_SOURCE PASSAGE_
------------------------------------------------------------
I want to note that GZIP compression a so-called "sliding window" compression method (please enjoy this [explainer video on the compression algorithm on which gzip is based](https://www.youtube.com/watch?v=goOa3DGezUA)). This means that we can actually parse JSON from within a GZIPped file without uncompressing it entirely on disk first. 

While this might seem like trivial knowledge now, in the next TiC Tutorial notebook we will encounter some of these super-huge in-network rate files that you've heard about. We're going to tackle a few that are fairly large, even if compressed. Many of these files come in sizes that are just impossible to accomodate on most computers. Reinflating compressed GZIP files to their former glory can somtimes mean a file size that is 100 times the size of its compressed form. In this case, 30 GB might become nearly 3,000 GB, or 3 terabytes! This creates challenges for parsing the file, because we'll need to find a way to extract the information we need from these files *without* ingesting them entirely into memory.

### Why is the Compression Ratio So Large?
As I've mentioned before, due to the highly redundant nature of this data, the GZIP compression ratio for these files is quite good, averaging around 95% - 99%. Generally, whenever you have lots of repeated information in a text file, GZIP compression ratios are higher.

### Compressed vs. Uncompressed: ¿Por qué no los dos?
Ultimately, we want to build into our `parse_tic_toc` helper function the capability to parse JSON whether it encounters it in compressed or uncompressed format, so we've designed for that with the initial block of code:

    if file_path.endswith('.json.gz'):
        toc_file = gzip.open('./toc_file_aetna.json.gz', 'rb')
------------------------------------------------------------
_SOURCE DATA_
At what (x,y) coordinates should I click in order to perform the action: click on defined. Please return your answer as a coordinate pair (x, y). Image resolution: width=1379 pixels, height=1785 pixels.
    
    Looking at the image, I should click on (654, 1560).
------------------------------------------------------------
_SHORT EXERCISE 1_
List every numeric quantity in the gzip passage in the order it appears, and treat a range as one item.
_SHORT EXERCISE 2_
Write out the gzip passage between "While this might" and "entirely into memory.", inclusive.
None of the lines are needed for this work.

_RESULT 1_
- 100 times
- 30 GB
- 3,000 GB
- 3 terabytes
- 95% - 99%

_RESULT 2_
While this might seem like trivial knowledge now, in the next TiC Tutorial notebook we will encounter some of these super-huge in-network rate files that you've heard about. We're going to tackle a few that are fairly large, even if compressed. Many of these files come in sizes that are just impossible to accomodate on most computers. Reinflating compressed GZIP files to their former glory can somtimes mean a file size that is 100 times the size of its compressed form. In this case, 30 GB might become nearly 3,000 GB, or 3 terabytes! This creates challenges for parsing the file, because we'll need to find a way to extract the information we need from these files *without* ingesting them entirely into memory.